#### Data Description

- This tutorial makes use of the California Housing data set. It appeared in a 1997 paper titled Sparse Spatial Autoregressions, written by Pace, R. Kelley and Ronald Barry and published in the Statistics and Probability Letters journal. The researchers built this data set by using the 1990 California census data.

- The data contains one row per census block group. A block group is the smallest geographical unit for which the U.S. Census Bureau publishes sample data (a block group typically has a population of 600 to 3,000 people).

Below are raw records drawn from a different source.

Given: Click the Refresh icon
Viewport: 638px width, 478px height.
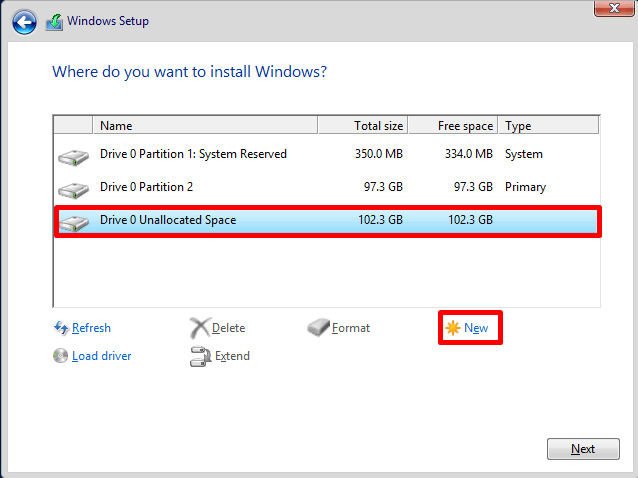Looking at the screenshot, I should click(x=61, y=328).
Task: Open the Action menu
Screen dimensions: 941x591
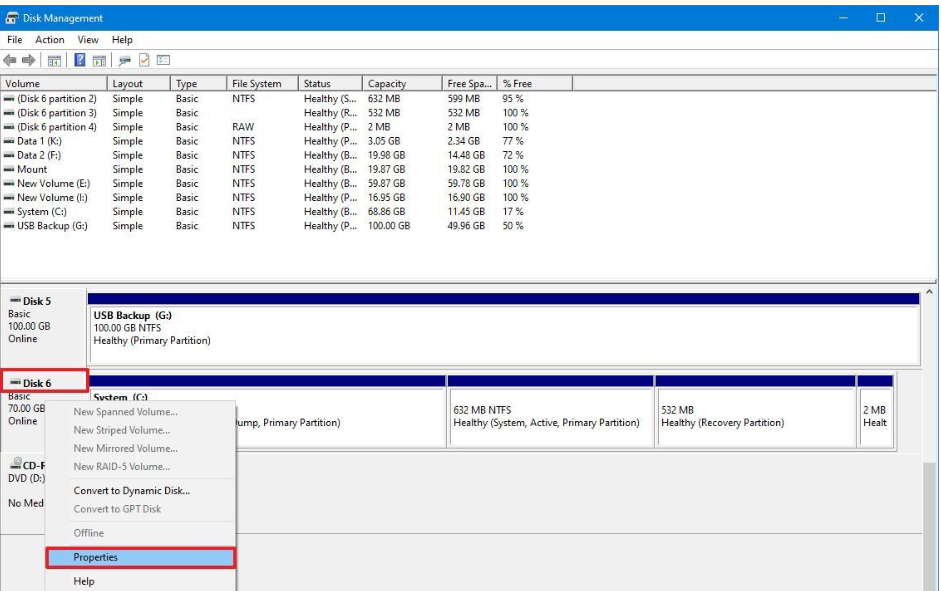Action: click(50, 40)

In this sample a block group on average includes 1425.5 individuals living in a geographically compact area. 

These spatial data contain 20,640 observations on housing prices with 9 economic variables:

* **Longitude** refers to the angular distance of a geographic place north or south of the earth’s equator for each block group;
* **Latitude** refers to the angular distance of a geographic place east or west of the earth’s equator for each block group;
* **Housing median age** is the median age of the people that belong to a block group. 
* **Total rooms** is the total number of rooms in the houses per block group;
* **Total bedrooms** is the total number of bedrooms in the houses per block group;
* **Population** is the number of inhabitants of a block group;
* **Households** refers to units of houses and their occupants per block group;
* **Median income** is used to register the median income of people that belong to a block group; 
* **Median house value** is the dependent variable and refers to the median house value per block group.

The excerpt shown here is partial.